Material for the task:
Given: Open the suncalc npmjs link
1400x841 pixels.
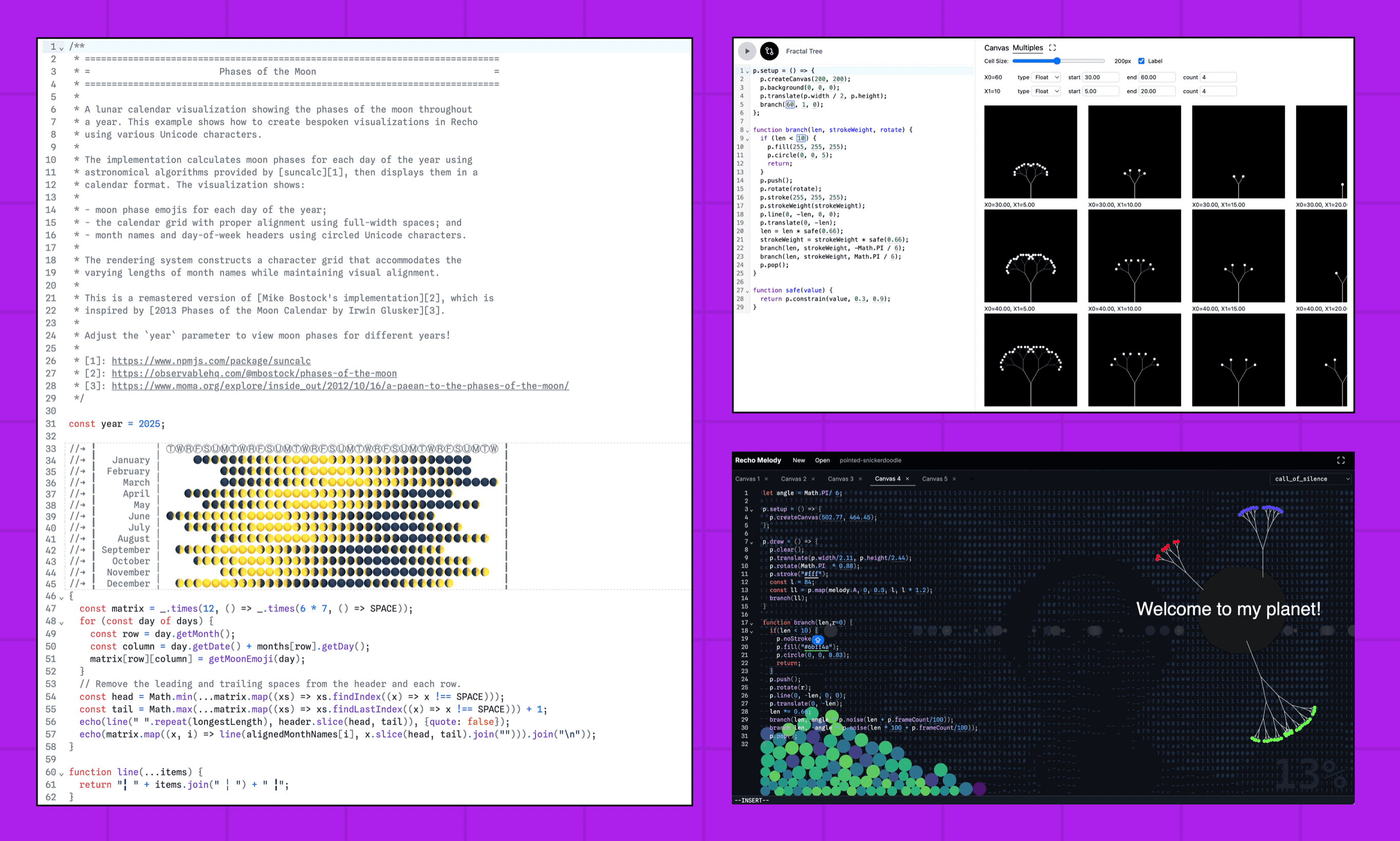Looking at the screenshot, I should point(211,361).
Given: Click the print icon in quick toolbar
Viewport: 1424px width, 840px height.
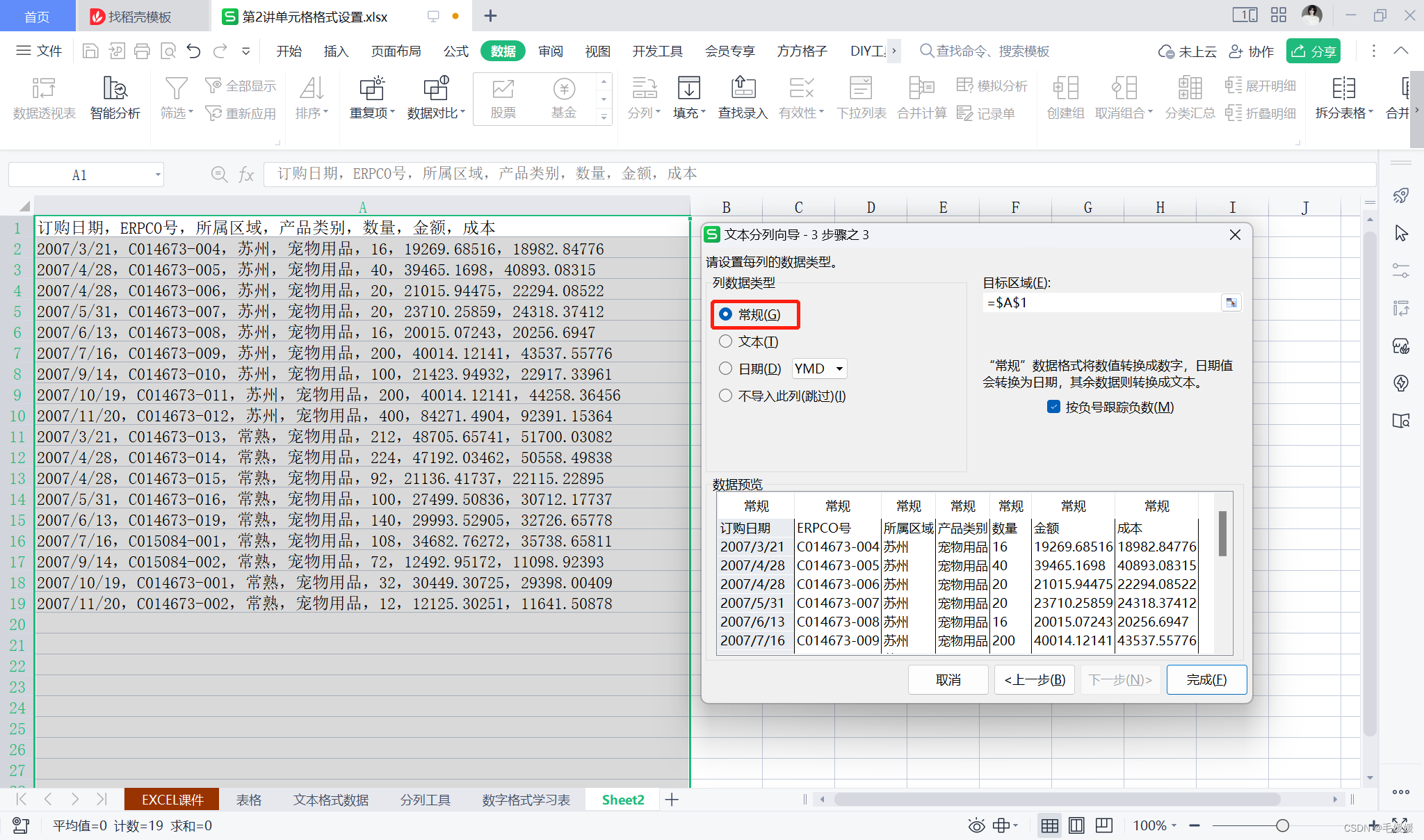Looking at the screenshot, I should point(142,51).
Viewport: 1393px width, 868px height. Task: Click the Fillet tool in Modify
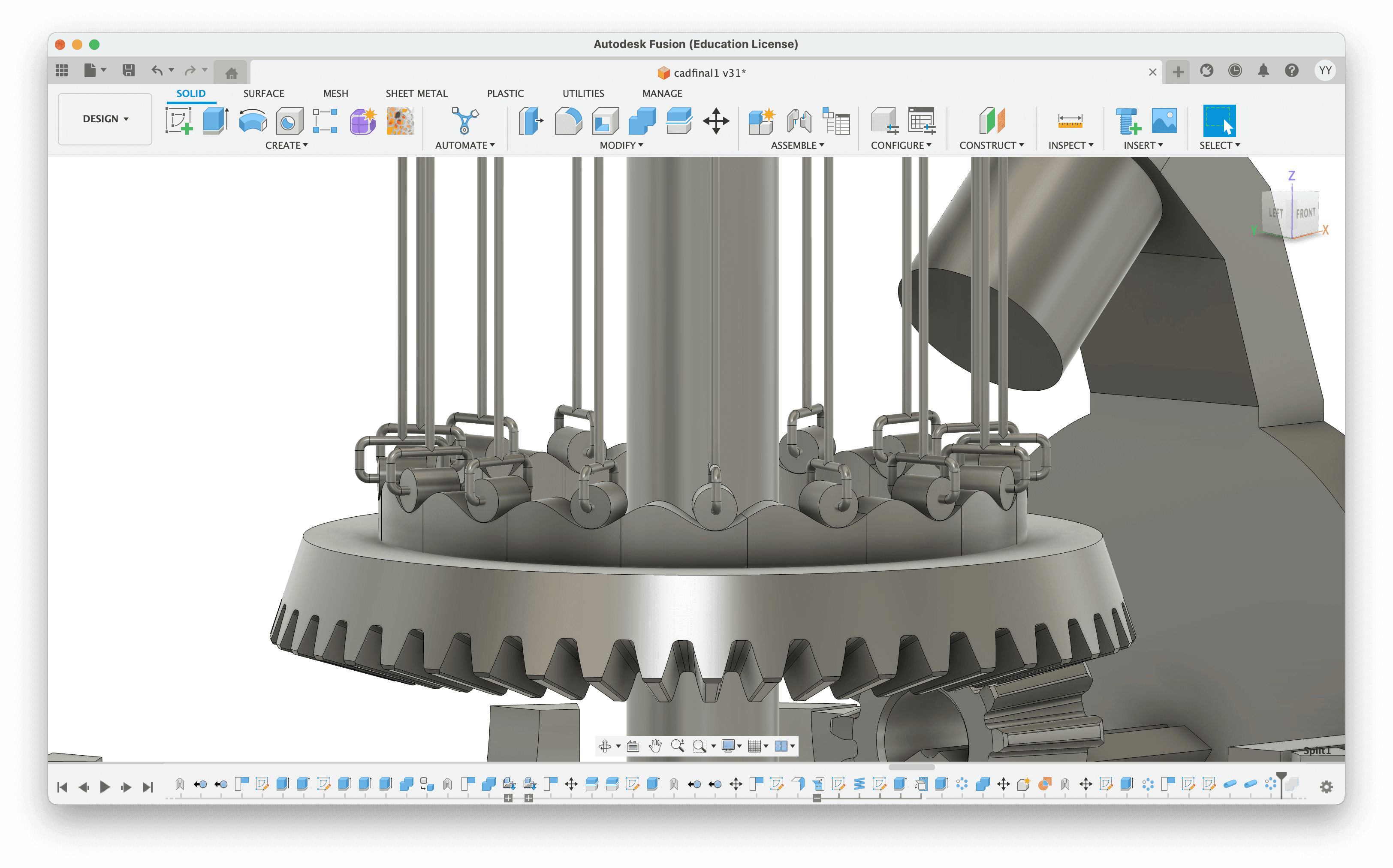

Exercise requirements:
Please output all of the entries above exactly, but without any picture.

Answer area:
Given: Open the suncalc npmjs link
1400x841 pixels.
Looking at the screenshot, I should point(211,361).
Given: Click the print icon in quick toolbar
Viewport: 1424px width, 840px height.
Looking at the screenshot, I should point(142,51).
Viewport: 1393px width, 868px height. Task: Click the Fillet tool in Modify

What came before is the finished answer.